== THE INPUT ==

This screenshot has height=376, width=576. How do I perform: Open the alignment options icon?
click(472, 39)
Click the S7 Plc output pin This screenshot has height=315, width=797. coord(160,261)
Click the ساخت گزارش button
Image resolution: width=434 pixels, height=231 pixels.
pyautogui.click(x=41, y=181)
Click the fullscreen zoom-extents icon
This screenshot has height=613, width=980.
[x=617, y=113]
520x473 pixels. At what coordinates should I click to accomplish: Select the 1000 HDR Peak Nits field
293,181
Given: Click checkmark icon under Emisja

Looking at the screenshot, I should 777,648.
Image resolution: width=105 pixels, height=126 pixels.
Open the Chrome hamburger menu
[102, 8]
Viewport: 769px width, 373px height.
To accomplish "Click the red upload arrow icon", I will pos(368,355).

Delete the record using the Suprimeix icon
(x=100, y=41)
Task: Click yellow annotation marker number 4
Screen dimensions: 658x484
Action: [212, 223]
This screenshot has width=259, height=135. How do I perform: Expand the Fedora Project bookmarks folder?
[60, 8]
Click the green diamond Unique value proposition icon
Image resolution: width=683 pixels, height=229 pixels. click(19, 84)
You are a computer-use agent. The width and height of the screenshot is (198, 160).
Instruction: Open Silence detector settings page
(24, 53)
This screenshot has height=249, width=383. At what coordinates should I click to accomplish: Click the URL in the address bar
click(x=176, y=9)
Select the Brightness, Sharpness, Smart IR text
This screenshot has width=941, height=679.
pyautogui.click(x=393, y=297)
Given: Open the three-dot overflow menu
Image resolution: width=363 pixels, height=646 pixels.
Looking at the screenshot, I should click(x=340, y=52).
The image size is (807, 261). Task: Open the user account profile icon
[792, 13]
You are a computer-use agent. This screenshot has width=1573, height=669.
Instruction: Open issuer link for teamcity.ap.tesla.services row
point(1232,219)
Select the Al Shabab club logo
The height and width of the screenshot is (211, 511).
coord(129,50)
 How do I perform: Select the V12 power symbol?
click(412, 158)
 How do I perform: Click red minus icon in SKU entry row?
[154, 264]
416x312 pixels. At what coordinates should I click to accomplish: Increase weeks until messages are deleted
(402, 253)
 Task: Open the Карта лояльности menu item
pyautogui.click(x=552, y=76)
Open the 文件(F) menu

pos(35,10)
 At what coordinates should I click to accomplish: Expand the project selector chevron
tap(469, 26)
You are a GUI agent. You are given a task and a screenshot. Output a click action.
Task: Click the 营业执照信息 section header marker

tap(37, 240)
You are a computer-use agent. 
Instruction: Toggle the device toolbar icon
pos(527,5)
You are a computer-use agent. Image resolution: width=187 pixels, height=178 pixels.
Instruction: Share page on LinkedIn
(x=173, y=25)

===

INSTRUCTION
Copy out the items from the start through the line containing "click(472, 39)", with 62 added to each coordinate in the answers and everything else unchanged.

OUTPUT BELOW
This screenshot has height=376, width=576. How do I perform: Open the alignment options icon?
click(534, 101)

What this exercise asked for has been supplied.